* **Your instructions**
Copy the entries below in full, keeping them exactly as they are.

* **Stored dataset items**
+++

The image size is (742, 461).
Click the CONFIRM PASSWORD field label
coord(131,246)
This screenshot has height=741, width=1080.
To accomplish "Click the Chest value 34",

+++

* **Result**
The image size is (742, 461).
Click the CONFIRM PASSWORD field label
coord(131,246)
This screenshot has height=741, width=1080.
To accomplish "Click the Chest value 34",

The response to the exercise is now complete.